IT IS hard to believe that in Ireland, less than 100 years ago, there was a real difference between country and town. The townspeople got the English tabloids every day from the afternoon train. And thus the women were up to date with the latest fashions and knew all about a new dance such as the foxtrot.
The biggest difference of all was in the music. Country songs were called "Come-all-yes" because most of the songs began with that line. If a country man was invited to sing at a party in the town, he would sing a come-all-ye. He would be quietly applauded and when he had gone away, people would laugh at him.
Most of the come-all-yes weren't folk songs or anywhere near it. My first time to hear a real folk song was when about 15. There was a card-playing competition in our house one night. It was called a "gamble". The usual prize was a young goat. The man who won him would put him up for a gamble again and that young goat might be very old by the time he was given his freedom.
It was on one of those occasions I heard my first song: a man from the very heart of the mountains sang a song that was very close to one that came many years after -- Lily Marlene.
The BBC engaged Seamus Ennis to do a programme called As I Roved Out on Sunday mornings.
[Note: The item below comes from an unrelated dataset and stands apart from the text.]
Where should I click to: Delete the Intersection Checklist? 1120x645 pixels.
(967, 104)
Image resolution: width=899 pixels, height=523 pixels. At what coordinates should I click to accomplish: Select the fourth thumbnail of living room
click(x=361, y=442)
Seamus had an enormous collection of English songs and the programme was a brilliant success. Yet somebody in the BBC thought that folk music would have only a short-lived popularity and cancelled his programme. Little did they know: the wave was only rising.
In this country, the old music and song had been kept alive by the travelling people. Ciaran MacMathuna and Aindreas O Gallachoir and Sean MacReamoinn did lasting work in this context. It wasn't always appreciated. Now if you went to a party and sang a folk song you would be the hero of the hour.
RTE was not very favourable to folk music: only for the collectors that we have mentioned they might have ignored it. They gave little time to Dolly McMahon and to Eilis Moore. Delia Murphy got a good showing in her early days but she was soon forgotten. Margaret Barry was almost ignored and given hardly any space at all.
Folk music is very much alive in this country now. Indeed it is fashionable. It is very strong in Scotland and the north of England. It will survive because it is genuine. There is, of course, a great tradition of folk song in the Gaelic language but it's hard for it to break through.
If asked to define a folk song, all you can say is that you know it when it smites you. It is like love: when you are in love you needn't consult the agony aunts or the agony uncles to find out if it is the real thing. It is based on real life and is unsentimental. Usually it tells a tale simply.
The day is long gone when a country boy or girl would be laughed at if they sang a folk song in even the most sophisticated company.